---- SEITENAUSZUG

Ein Bild aus dem Gericht am ersten Verhandlungstag des Berufungsverfahrens: Im Eisenheim-Prozess um den Unfalltod einer Fußgängerin geht es nicht länger um Mord und Anstiftung dazu.
Foto: ArchivThomas Obermeier | Ein Bild aus dem Gericht am ersten Verhandlungstag des Berufungsverfahrens: Im Eisenheim-Prozess um den Unfalltod einer Fußgängerin geht es nicht länger um Mord und Anstiftung dazu.
Manfred Schweidler
 |  aktualisiert: 09.02.2024 11:52 Uhr

Das Landgericht Würzburg wird nach Prüfung der Beweislage den Fall um den Unfalltod der 20-jährigen Theresa Stahl bei Eisenheim (Lkr. Würzburg) nicht zu einem Mordprozess hochstufen. Die Gerüchte um eine Anstiftung zum Mord ließen sich nach der Auswertung zweier Gutachten nicht ausreichend erhärten.

--------
---- AUFLISTUNG

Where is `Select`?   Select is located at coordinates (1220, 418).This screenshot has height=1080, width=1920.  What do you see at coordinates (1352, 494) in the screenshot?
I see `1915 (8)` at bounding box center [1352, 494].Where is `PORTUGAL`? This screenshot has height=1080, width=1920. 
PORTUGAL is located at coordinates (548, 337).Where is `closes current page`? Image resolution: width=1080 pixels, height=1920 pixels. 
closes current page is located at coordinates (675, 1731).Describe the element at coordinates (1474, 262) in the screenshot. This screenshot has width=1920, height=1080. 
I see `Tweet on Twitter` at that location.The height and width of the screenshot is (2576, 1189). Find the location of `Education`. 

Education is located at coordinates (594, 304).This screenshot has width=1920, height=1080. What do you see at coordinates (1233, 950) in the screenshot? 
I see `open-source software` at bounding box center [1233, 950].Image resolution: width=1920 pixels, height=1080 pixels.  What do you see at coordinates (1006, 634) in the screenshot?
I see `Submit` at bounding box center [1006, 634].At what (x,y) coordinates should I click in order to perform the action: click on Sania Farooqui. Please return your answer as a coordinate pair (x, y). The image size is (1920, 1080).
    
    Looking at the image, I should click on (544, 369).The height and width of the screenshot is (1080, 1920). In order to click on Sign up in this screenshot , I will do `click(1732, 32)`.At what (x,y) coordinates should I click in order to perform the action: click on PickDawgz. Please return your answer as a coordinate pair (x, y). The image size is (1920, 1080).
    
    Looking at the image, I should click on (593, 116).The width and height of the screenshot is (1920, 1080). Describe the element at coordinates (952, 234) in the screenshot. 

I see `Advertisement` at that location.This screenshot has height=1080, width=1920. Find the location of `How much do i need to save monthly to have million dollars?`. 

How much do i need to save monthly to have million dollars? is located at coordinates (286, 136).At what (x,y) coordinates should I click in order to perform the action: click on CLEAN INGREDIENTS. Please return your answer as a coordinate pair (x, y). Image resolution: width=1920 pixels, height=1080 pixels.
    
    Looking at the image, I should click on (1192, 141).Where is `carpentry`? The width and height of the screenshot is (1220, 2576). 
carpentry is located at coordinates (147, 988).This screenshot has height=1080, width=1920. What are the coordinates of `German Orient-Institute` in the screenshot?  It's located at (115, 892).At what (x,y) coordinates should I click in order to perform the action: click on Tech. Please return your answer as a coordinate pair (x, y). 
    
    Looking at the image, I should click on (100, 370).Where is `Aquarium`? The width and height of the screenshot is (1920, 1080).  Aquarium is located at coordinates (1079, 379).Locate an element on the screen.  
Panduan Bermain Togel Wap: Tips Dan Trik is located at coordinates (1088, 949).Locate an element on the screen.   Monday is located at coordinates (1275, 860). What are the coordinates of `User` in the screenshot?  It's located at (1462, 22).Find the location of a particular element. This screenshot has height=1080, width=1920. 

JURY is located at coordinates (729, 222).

--------

> **WAS ZU TUN IST**:
a - Geben Sie den Abschnitt des Berichts über den Eisenheim-Prozess von "Foto: ArchivThomas Obermeier" bis einschließlich "nicht ausreichend erhärten." wieder und ersetzen Sie darin "Landgericht Würzburg" durch "Würzburger Landgericht".
b - Führen Sie den Bericht über den Eisenheim-Prozess im Anschluss an seinen letzten Satz weiter.
Die Auflistung ist eigenständiges Material und gehört nicht zum Bericht über den Eisenheim-Prozess.

> **ERGEBNISSE JE AUFGABE**:
a -
Foto: ArchivThomas Obermeier | Ein Bild aus dem Gericht am ersten Verhandlungstag des Berufungsverfahrens: Im Eisenheim-Prozess um den Unfalltod einer Fußgängerin geht es nicht länger um Mord und Anstiftung dazu.
Manfred Schweidler
 |  aktualisiert: 09.02.2024 11:52 Uhr

Das Würzburger Landgericht wird nach Prüfung der Beweislage den Fall um den Unfalltod der 20-jährigen Theresa Stahl bei Eisenheim (Lkr. Würzburg) nicht zu einem Mordprozess hochstufen. Die Gerüchte um eine Anstiftung zum Mord ließen sich nach der Auswertung zweier Gutachten nicht ausreichend erhärten.

b -
Die große Jugendkammer des Landgerichts hat Ende März die Eröffnung eines Verfahrens wegen Mordes und Anstiftung zum Mord abgelehnt. Auf Anfrage dieser Redaktion bestätigt Pressesprecher Rainer Volkert, dass das Gericht "keinen hinreichenden Tatverdacht hinsichtlich eines Mordes" feststellen konnte. Nun wird die Berufungsverhandlung dort weitergehen, wo sie im Herbst 2020 begonnen hatte. Einen Termin für die Fortsetzung gibt es noch nicht.

Staatsanwaltschaft legte Berufung gegen Urteil ein

Im April 2017 soll der damals 18-jährige Niclas H. die 20-jährige Theresa nach einem Weinfestbesuch in Untereisenheim im Alkoholrausch überfahren haben. Sie erlag ihren Verletzungen. Das Urteil gegen den Unfallfahrer hatte im Herbst 2019 in ganz Deutschland für Aufsehen gesorgt: Niclas H. war zu einer Geldstrafe von 5000 Euro und einem Jahr Fahrverbot verurteilt worden, die drei Mitangeklagten kamen mit einer Geldstrafe wegen unterlassener Hilfeleistung davon. Gegen das Urteil legte die Staatsanwaltschaft Berufung ein – mit Erfolg.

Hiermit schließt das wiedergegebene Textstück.